Gone Pro is a series of Q&As with breweries with homebrewing roots. If you would like to see a brewery featured here, please send an email to email@example.com.
What is your name and what do you do at the brewery?
Meghan Marjanovic, I co-own Winterlong Brewing Co. with my husband Marko, and we both wear many hats. I manage our Tasting Room and Front of House staff. We share in administrative tasks and recipe development, and I brew occasionally and assist on the packaging line. Marko is our Head Brewer and oversees our two other brewery staff, ordering, brew schedules, etc.
How and when did you start homebrewing?
We both started homebrewing in university (mid 2000s), when Marko got his first homebrew kit. This was back in Vancouver, when craft breweries were a lot sparser in BC. It was a fun hobby to do in a basement suite and we were just getting into craft beer. We didn’t start doing all-grain brewing until we moved north to Whitehorse, YT.
Why did you decide to go pro, and what was the process like?
We were getting really serious into homebrewing after moving to the Yukon, and even built our house with a homebrewing electric setup in the basement. We worked on recipes constantly and shared our beer with friends. The craft beer scene was pretty limited up north, with one other brewery and the craft beer selection at the government liquor stores was lackluster. We thought about starting our own craft brewery for years to share our passion in beer with a wider audience.
We read any books we could find on starting a brewery, read blogs and articles, and started exploring different business models and brewery sizing. We started with a 3 bbl electric brewhouse in a leased space and brewed once a week, selling growler fills two days a week. We still had some security with our day jobs at that time. We now have a 7 bbl system, own the whole building we started in. We have two full-time brewery staff and work full-time ourselves at the business as well.
How has your homebrewing background helped your career in the brewing industry?
It definitely has helped a lot with creativity and problem solving. With homebrewing, we have always had that experimentation background, trying different things and being open to different ideas. It has also helped us know what doesn’t work and what does work when trying ingredients because we’ve experimented a lot over the years. Also with homebrewing if you’ve delved into it deeply, you get that deep understanding of the brewing process, which is an important foundation for a career in the industry.
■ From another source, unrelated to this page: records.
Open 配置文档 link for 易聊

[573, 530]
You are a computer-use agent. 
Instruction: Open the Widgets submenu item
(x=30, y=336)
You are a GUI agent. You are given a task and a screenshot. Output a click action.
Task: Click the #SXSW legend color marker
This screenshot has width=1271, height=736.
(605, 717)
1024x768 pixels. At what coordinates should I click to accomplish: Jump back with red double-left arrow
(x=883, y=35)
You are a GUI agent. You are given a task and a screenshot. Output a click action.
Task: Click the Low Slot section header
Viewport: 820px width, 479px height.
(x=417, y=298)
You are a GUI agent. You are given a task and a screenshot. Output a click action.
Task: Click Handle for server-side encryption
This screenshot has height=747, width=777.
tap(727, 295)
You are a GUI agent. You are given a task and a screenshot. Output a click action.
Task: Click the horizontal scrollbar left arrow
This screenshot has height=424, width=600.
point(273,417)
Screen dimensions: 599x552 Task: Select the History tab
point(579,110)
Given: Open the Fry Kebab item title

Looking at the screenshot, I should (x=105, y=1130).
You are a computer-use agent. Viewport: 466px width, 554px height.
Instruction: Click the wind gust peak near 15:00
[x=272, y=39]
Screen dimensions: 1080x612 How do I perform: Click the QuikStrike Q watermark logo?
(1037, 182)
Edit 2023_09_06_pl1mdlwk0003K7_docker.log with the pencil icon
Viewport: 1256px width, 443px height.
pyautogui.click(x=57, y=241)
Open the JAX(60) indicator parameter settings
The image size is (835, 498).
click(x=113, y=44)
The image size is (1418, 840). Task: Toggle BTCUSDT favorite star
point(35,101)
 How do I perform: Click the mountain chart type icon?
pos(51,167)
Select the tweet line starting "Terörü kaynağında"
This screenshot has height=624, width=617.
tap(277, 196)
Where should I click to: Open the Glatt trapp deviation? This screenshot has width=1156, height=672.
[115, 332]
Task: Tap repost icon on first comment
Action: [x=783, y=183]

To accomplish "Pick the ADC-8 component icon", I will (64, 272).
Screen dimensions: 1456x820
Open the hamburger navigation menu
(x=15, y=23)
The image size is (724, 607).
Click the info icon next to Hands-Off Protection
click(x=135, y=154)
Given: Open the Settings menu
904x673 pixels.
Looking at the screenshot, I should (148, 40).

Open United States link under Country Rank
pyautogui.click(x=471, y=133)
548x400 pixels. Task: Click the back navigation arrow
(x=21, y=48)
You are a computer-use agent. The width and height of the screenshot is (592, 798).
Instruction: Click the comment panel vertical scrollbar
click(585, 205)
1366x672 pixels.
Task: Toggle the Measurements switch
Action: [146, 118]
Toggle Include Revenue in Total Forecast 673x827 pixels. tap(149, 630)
Also with that DIY attitude, we were able to build up pieces of the brewery ourselves. Our original mill, keg filling set up [and] keg washer were all DIY and saved us a lot of money.
What is a favourite beer that you’ve brewed (homebrew or pro), and describe it in three words.
Many favourites, but some that stand out are our hazy IPAs, especially HazySexyCool. It’s juicy, tropical, citrusy. We were inspired to make this beer after a trip to San Diego, CA four years ago.
What inspires your brews?
Definitely we are inspired by travel and tasting a lot of different beers. Any vacation we go on has to involve craft beer. When I taste something I really like, I always ask myself, is this something we want to make. We brew the beer we like to drink and we always keep our horizons open. We do not limit ourselves to certain styles and still very much enjoy classic well-made beer.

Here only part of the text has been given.